In 1914 following a crisis in Witkiewicz's personal life due to the suicide of his fiancée Jadwiga Janczewska, he was invited by Malinowski to act as draftsman and photographer on his anthropological expedition to the then Territory of Papua, by way of Ceylon and Australia. The venture that was interrupted by the onset of World War I. After quarrelling with Malinowski in Australia, Witkiewicz who was by birth a subject of the Russian Empire, travelled to St Petersburg from Sydney and was commissioned as an officer in the Imperial Russian Army. His ailing father, a Polish patriot, was deeply grieved by the youngster's decision and died in 1915 without seeing his son again.
In July 1916 he was seriously wounded in the battle on Stokhid River in what is now Ukraine and was evacuated to St Petersburg where he witnessed the Russian Revolution. He claimed that he worked out his philosophical principles during an artillery barrage, and that when the Revolution broke out he was elected political commissar of his regiment. His later works would show his fear of social revolution and foreign invasion, often couched in absurdist language.
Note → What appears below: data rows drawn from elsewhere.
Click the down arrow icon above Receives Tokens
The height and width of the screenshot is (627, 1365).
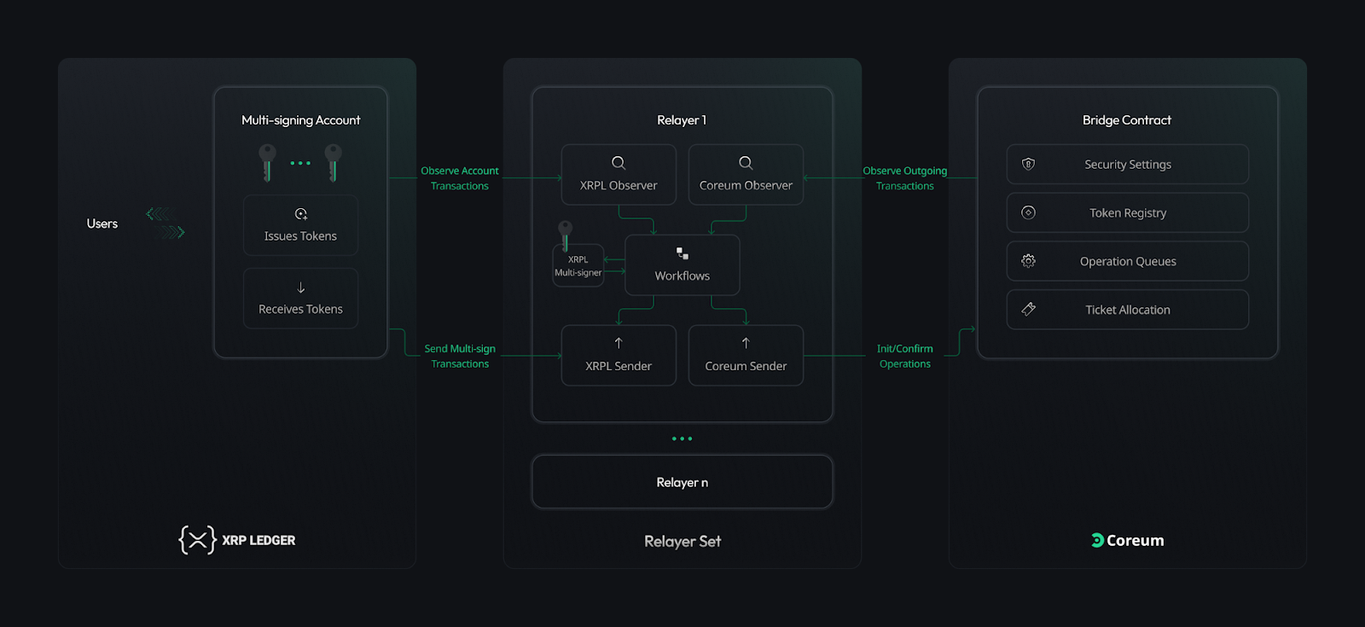click(300, 288)
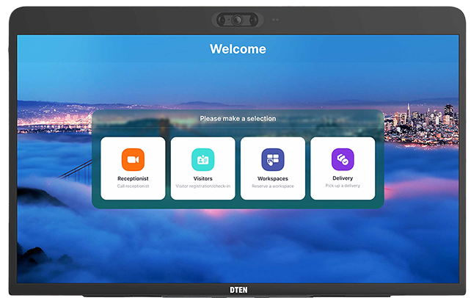Tap the blue Workspaces layout icon
This screenshot has height=298, width=471.
tap(273, 159)
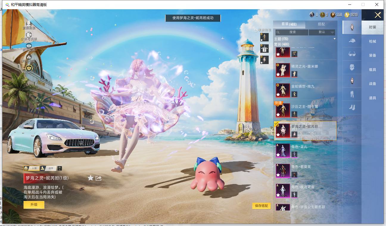Screen dimensions: 386x226
Task: Open the 分解与拆解 puzzle-piece icon
Action: (x=29, y=35)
He had begun to support himself through portrait painting and continued to do so on his return to Zakopane in Poland. He soon entered into a major creative phase, setting out his principles in New Forms in Painting and Introduction to the Theory of Pure Form in the Theatre. He associated with a group of "formist" artists in the early 1920s and wrote most of his plays during this period. Of about forty plays written by Witkiewicz between 1918 and 1925, twenty-one survive, and only Jan Maciej Karol Hellcat met with any public success during the author's lifetime. The original Polish manuscript of The Crazy Locomotive was also lost; the play, back-translated from two French versions, was not published until 1962.
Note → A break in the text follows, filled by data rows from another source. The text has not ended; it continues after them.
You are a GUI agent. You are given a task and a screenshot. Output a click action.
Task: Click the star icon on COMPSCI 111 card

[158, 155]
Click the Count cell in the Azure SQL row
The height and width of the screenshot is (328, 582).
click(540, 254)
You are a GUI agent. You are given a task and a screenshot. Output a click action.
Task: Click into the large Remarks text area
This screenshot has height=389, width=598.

After 1925, and taking the name 'Witkacy', the artist ironically re-branded his portrait painting which provided his economic sustenance as The S.I. Witkiewicz Portrait Painting Company, with the tongue in cheek motto: "The customer must always be satisfied". Several the so-called grades of portraits were offered, from the merely representational to the more expressionistic and the narcotics-assisted. Many of his paintings were annotated with mnemonics listing the drugs taken while painting a particular painting, even if this happened to be only a cup of coffee. He also varied the spelling of his name, signing himself Witkac, Witkatze, Witkacjusz, Vitkacius and Vitecasse — the last being French for "breaks quickly".
In the late 1920s he turned to the novel, writing two works, Farewell to Autumn and Insatiability. The latter major work encompasses geopolitics, psychoactive drugs, and philosophy. In 1935 he was awarded the Golden Laurel of the Polish Academy of Literature for his novels.
During the 1930s, Witkiewicz published a text on his experiences of narcotics, including peyote, and pursued his interests in philosophy. He also promoted emerging writers such as Bruno Schulz.
Shortly after Poland was invaded by Germany in September 1939, Witkiewicz escaped with his young lover Czesława to the rural frontier town of Jeziory, in what was then eastern Poland. After hearing the news of the Soviet invasion of Poland on 17 September 1939, Witkacy committed suicide on 18 September by taking a drug overdose and trying to slit his wrists. He convinced Czesława to attempt suicide with him by consuming Luminal, but she survived.
Witkiewicz had died in some obscurity but his reputation began to rise soon after the war, which had destroyed his life and devastated Poland. Outside of Poland his work was discussed in Martin Esslin's influential "Theatre of the Absurd" 1961, and Hans-Theis Lehmann's "Postdramatic Theatre" 2006. Konstanty Puzyna collected his dramatic writings in two volumes in "Dramaty" 1962 which made his plays available to a wider Polish readership.